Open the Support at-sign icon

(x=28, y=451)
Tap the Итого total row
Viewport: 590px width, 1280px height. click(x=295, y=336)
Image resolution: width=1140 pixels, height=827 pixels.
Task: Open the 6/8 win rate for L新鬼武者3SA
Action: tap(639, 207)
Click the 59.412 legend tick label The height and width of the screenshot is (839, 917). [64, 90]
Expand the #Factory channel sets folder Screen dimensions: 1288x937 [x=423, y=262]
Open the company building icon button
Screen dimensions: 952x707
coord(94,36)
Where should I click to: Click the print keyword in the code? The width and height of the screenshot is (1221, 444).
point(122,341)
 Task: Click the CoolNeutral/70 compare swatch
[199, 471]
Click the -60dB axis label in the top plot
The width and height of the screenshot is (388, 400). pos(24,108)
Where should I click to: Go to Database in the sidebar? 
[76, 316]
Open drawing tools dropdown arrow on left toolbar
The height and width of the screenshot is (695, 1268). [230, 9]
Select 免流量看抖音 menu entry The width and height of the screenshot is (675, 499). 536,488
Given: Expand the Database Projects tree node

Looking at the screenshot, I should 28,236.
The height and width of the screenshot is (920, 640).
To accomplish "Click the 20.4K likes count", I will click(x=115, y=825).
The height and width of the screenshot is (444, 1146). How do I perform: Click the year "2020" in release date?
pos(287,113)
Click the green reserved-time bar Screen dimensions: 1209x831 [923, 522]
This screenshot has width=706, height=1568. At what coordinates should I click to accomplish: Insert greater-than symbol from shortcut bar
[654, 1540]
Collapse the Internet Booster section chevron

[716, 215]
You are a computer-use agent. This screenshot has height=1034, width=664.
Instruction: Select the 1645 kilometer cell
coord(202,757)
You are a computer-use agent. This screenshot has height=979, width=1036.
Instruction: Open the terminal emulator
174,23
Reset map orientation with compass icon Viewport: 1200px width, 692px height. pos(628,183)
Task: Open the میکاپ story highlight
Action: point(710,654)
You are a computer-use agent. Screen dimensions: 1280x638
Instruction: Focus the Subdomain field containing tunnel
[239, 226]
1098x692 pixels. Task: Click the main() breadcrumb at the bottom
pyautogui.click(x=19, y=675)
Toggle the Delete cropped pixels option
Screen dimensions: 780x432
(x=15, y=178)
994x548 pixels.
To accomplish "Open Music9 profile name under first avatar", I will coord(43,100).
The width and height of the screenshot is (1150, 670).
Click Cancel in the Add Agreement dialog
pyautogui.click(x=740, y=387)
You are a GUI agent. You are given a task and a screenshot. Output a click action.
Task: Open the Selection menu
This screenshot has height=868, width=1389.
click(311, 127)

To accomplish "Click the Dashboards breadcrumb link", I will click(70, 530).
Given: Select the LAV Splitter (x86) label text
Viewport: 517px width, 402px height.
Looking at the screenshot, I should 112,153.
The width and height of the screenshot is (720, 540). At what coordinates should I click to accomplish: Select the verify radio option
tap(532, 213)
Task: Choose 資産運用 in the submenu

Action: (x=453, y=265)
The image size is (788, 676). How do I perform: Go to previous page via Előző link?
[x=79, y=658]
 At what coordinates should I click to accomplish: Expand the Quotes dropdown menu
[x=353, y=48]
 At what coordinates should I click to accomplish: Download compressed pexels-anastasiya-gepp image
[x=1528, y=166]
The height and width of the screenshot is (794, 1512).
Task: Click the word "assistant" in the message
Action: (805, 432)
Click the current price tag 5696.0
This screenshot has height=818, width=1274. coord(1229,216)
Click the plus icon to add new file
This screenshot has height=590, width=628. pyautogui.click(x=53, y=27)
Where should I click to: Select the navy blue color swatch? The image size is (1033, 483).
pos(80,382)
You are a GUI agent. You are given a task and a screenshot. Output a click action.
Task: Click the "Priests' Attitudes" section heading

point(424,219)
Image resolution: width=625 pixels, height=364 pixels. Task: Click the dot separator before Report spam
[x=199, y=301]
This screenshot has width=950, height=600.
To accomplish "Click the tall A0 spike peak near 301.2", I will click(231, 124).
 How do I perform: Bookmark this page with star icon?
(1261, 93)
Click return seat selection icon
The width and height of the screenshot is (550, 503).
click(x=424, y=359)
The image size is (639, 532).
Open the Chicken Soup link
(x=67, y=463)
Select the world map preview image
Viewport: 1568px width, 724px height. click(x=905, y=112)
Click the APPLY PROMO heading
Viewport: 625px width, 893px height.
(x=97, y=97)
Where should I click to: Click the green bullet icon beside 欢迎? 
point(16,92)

Task directions: In how many lines of the material does the word "agent" occur? Reply with only that number.

Solution for this problem: 5